The Dorset coast ultra hadf to turn into the Dorset coast marathon when I realised that there weren't going to be enough hours of daylight to see me round the final loop. I'd like to say that doing the shorter distance enabled me to take my time and enjoy the wonderful winter sunshine in one of my favourite parts of the world. I certainly took my time - so much so that even on the marathon distance I had only minutes to spare before the cut off at the final checkpoint - but my legs were so desperately tired that they couldn't have gone any faster if the entire 2012 in 2012 challenge had depended on it.

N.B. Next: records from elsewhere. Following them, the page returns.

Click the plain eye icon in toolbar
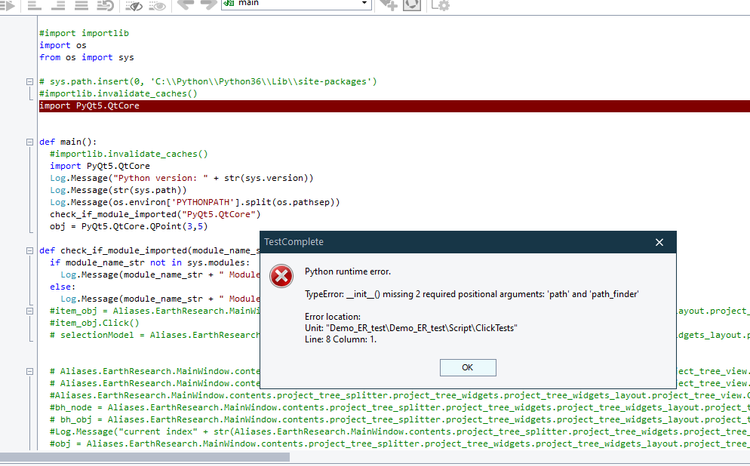The height and width of the screenshot is (466, 750). (156, 5)
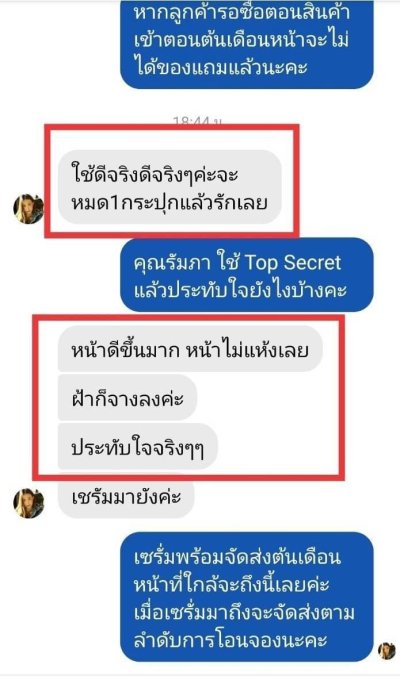Tap the 18:44 timestamp label
The image size is (400, 680).
coord(197,121)
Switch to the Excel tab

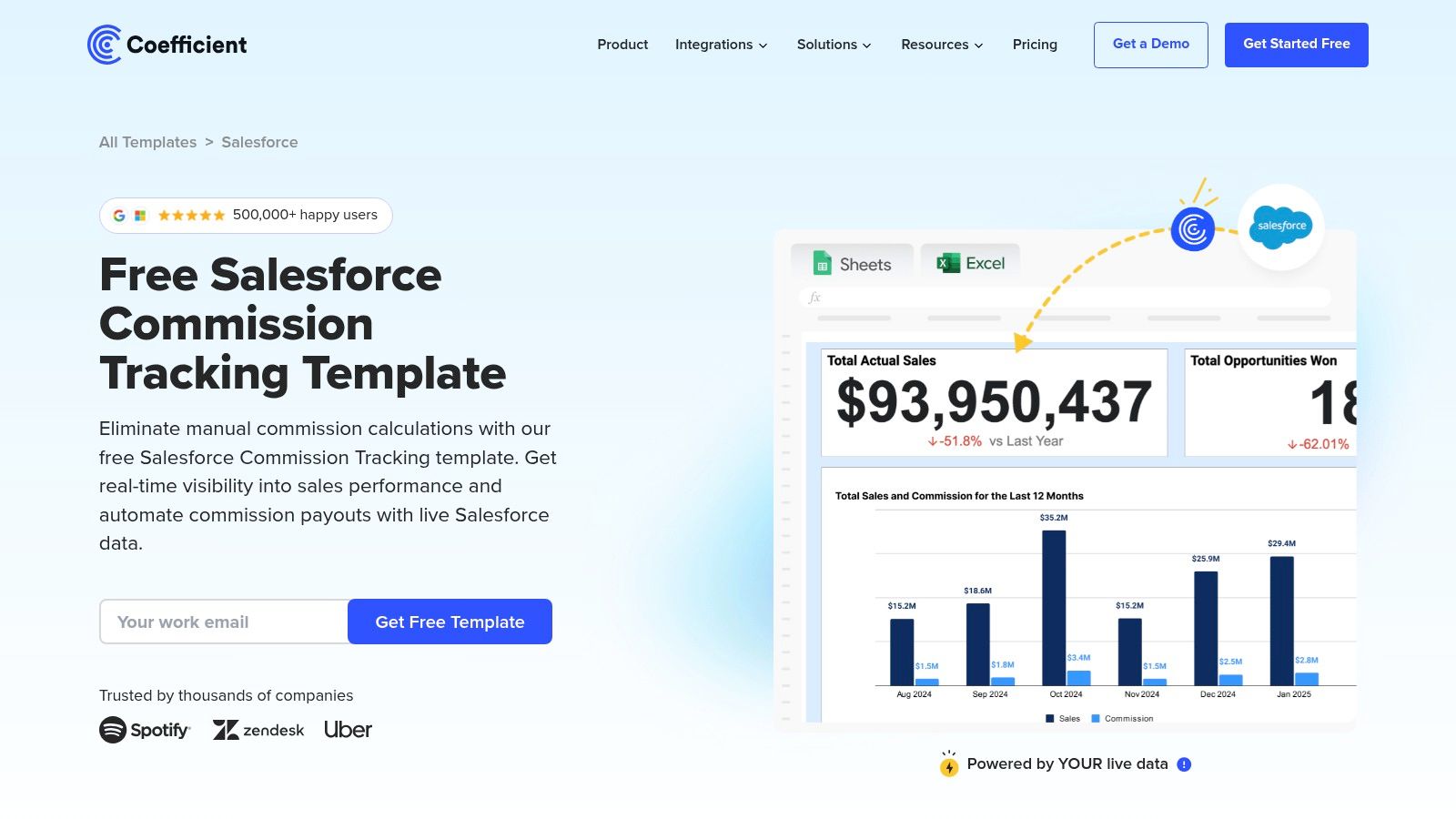coord(971,263)
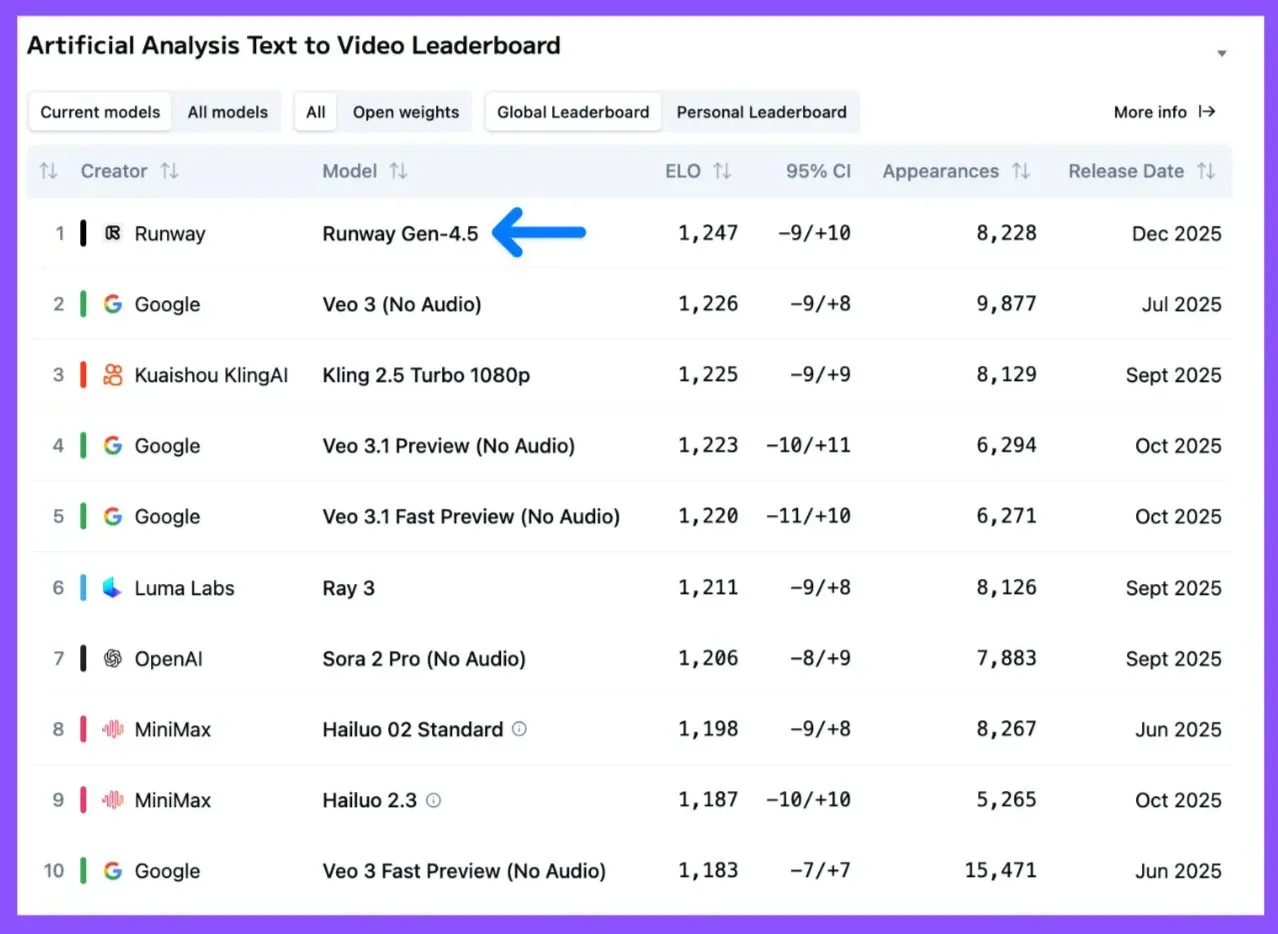Viewport: 1278px width, 934px height.
Task: Click the Runway logo icon in row 1
Action: tap(113, 234)
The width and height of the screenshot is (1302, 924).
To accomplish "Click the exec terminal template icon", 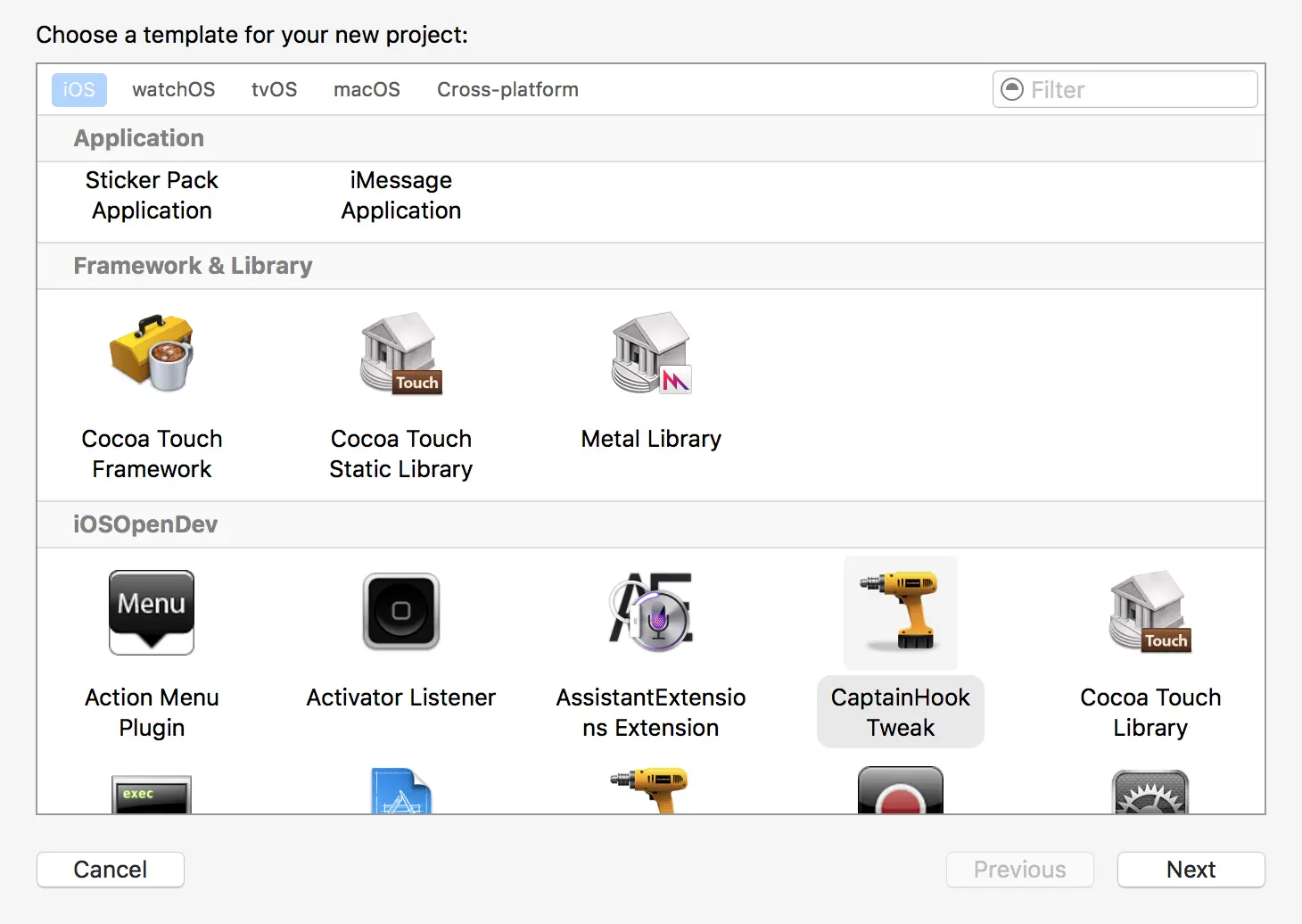I will pos(151,794).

At one point, about eight or nine miles in, after the steepest cliff climb of the day, I was so tempted to follow an inland footpath sign pointing back to Lulworth that I even started unfastening the pins on my running number. I could find another race somewhere between now and the new year to make up the miles, I told myself, have a fried breakfast in a seaside caff and potter about looking for fossils while the waves lapped over the pebble beach.
The moment passed, thanks in no small part to two women who emerged onto the clifftop, gave me some cheery words of encouragement and said that I could always walk to the furthest checkpoint, get a lift back to the start and just enjoy the day. The idea of getting a lift back, short of some debilitating injury, didn't appeal at all. But they'd done enough to get my legs moving again. There were large parts of the day that I didn't enjoy at all, despite the sunshine and the scenery - I came closer to quitting on this one than any other event this year - but I made it into Lulworth as it began to get dark and so too, I'm glad to report, did the two women who kept me going when I was ready to stop.